Rape should no longer be considered a 'dirty' word
Following the recent gang rape and murder of a student in Delhi and worldwide condemnation of the Indian authorities' failure to tackle the crisis, Britain is faced with a rape crisis of its own.
One in 30 rape suspects is convicted
According to new government statistics, fewer than one rape victim in 30 can expect to see their attacker brought to justice.
The report, published by the Ministry of Justice, the Home Office and the Office for National Statistics, is the first government overview of sexual offending in the UK.
Up to half a million people are victims of sex crimes each year, but only a small proportion are reported to the police - and even fewer result in a conviction.
Under-reporting of sex crimes
Despite the scale of sex offending, the bulk of it continues to go unreported to the police, the health services and other agencies due to the unwillingness of victims to speak out.
Although 90 percent of rape victims claimed that they knew their attacker, only 15 percent reported them to the police.
"Frequently cited reasons for not reporting the crime were that it was 'embarrassing'...the incident was 'too trivial' or that they saw it as a 'private/family matter and not police business,'" the report says.
Politicians and campaigners are said to be appalled by the "dreadful" findings in the report. A spokeswoman for Rape Crisis said, "...women know that they would have to put themselves through a system which is very traumatic and are likely to come out at the other end with no justice."
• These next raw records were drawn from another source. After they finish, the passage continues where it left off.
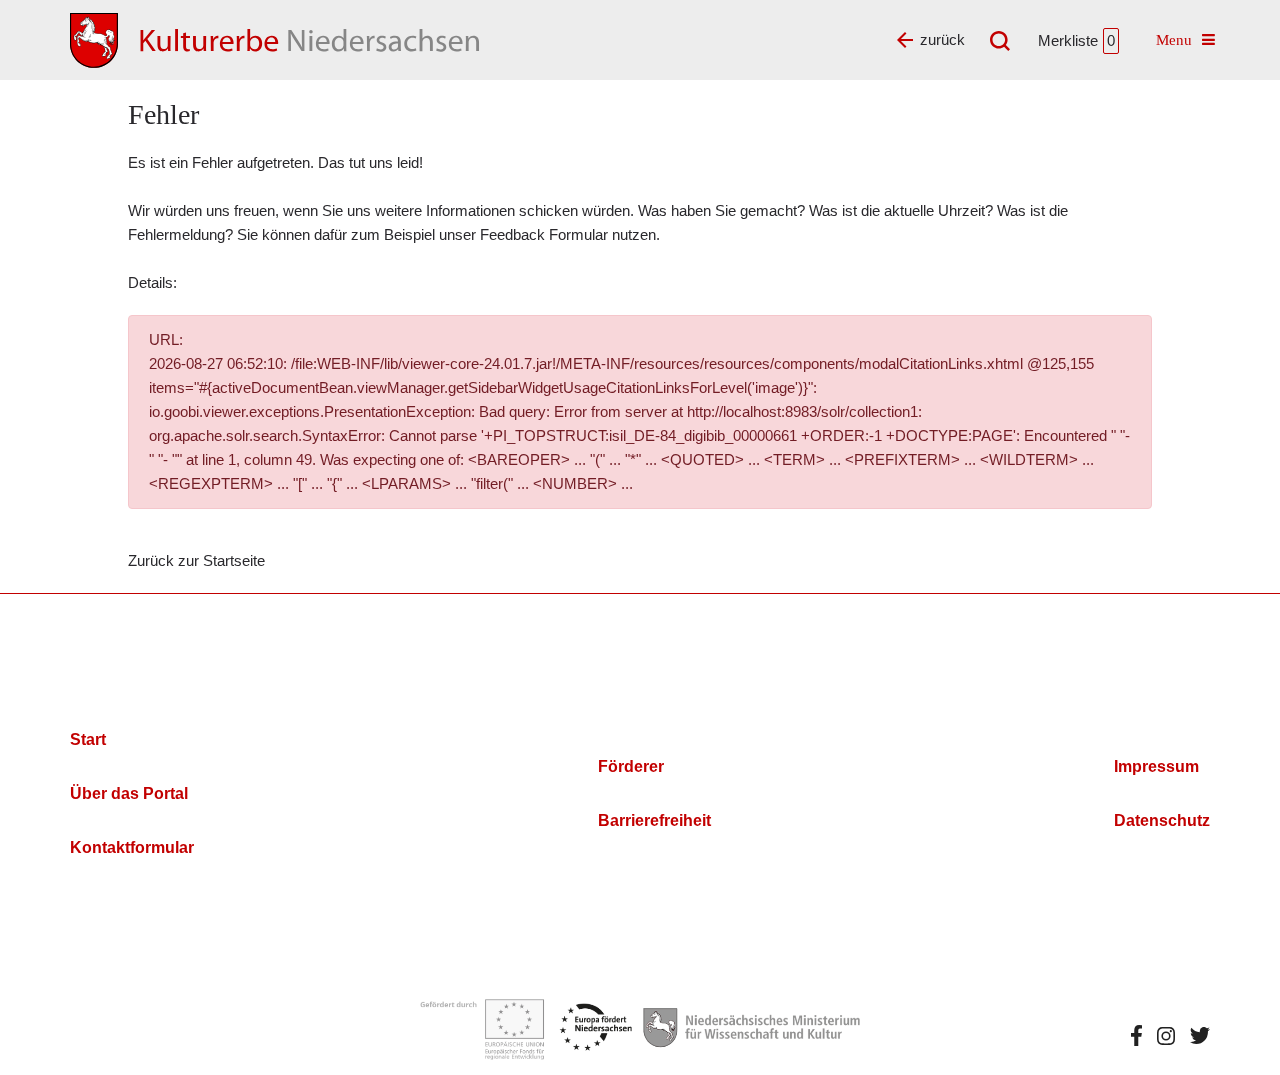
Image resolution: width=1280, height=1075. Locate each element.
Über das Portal (129, 793)
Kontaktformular (132, 847)
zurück (942, 39)
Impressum (1156, 766)
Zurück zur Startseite (196, 560)
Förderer (631, 766)
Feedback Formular (544, 234)
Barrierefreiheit (654, 820)
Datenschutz (1162, 820)
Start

Javed Khan, chief executive of Victim Support, built on this theme. "Much more needs to be done to encourage rape victims to report incidents - such as promoting high-quality support services to help victims move on with their lives and ensuring that we shift the rape 'blame culture' from victims to offenders."
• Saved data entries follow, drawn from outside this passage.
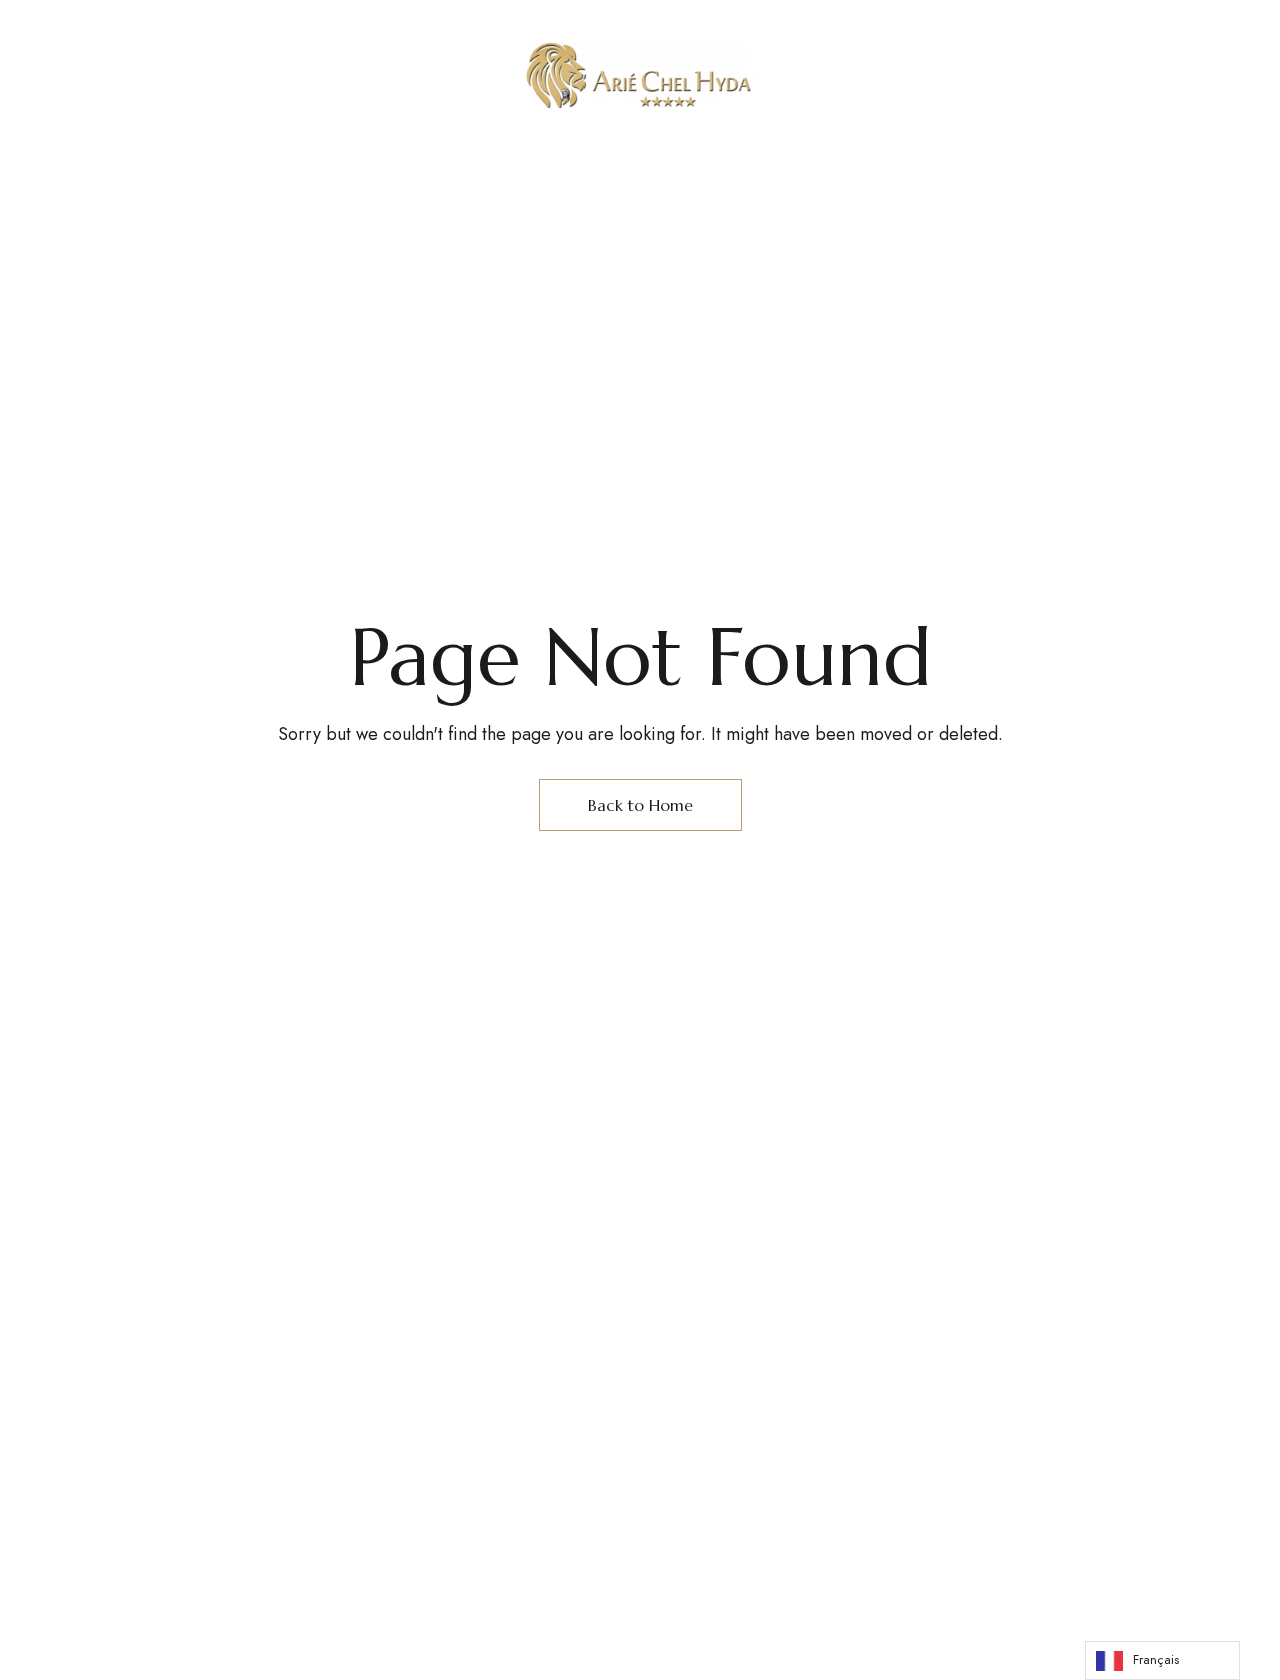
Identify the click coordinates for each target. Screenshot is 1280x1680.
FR (1055, 68)
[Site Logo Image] (640, 75)
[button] (1161, 69)
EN (1024, 68)
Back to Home (640, 805)
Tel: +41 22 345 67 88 (900, 68)
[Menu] (77, 69)
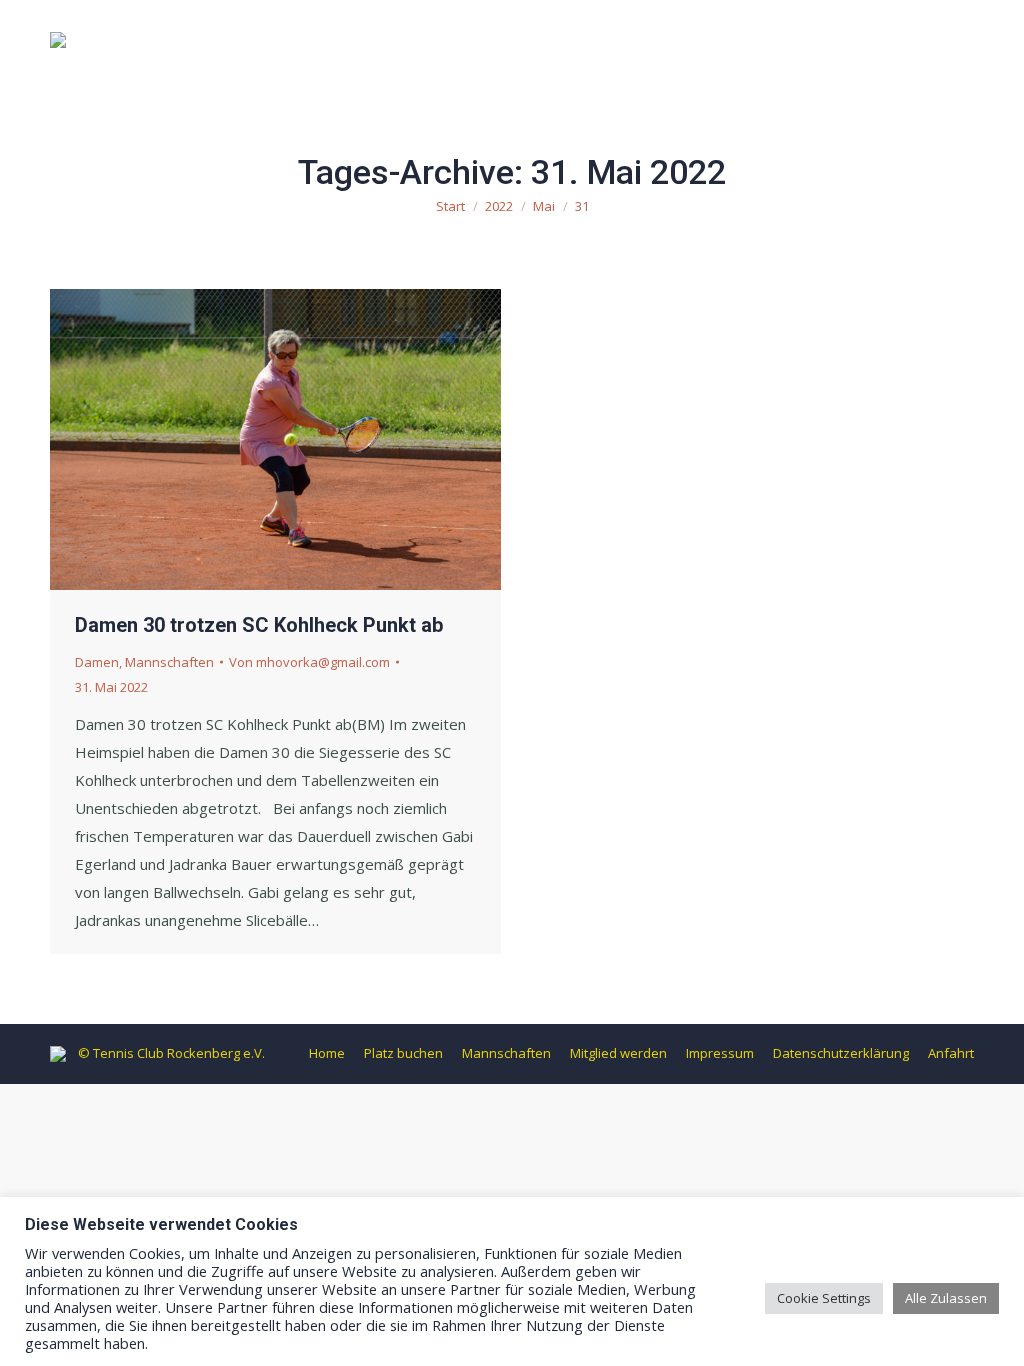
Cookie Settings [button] (824, 1298)
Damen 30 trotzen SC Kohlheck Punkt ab (259, 625)
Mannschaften (169, 662)
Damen (97, 662)
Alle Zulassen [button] (946, 1298)
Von (309, 662)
Cultural shift needed to tackle rape crisis
The taboo nature of being a victim of a sex crime and the reluctance to report a sex offence are both critical factors. As the Jimmy Savile scandal has shown, perpetrators are often shielded from capture and punishment by victims' shame and fear of being disbelieved. This is no less relevant for a partner, family member or so-called friend.
Changes in police and legal procedure are much needed, but there is also a cultural issue underpinning the problem. Britain is not India, but its approach to the successful prosecution of sex crimes still leaves a lot to be desired.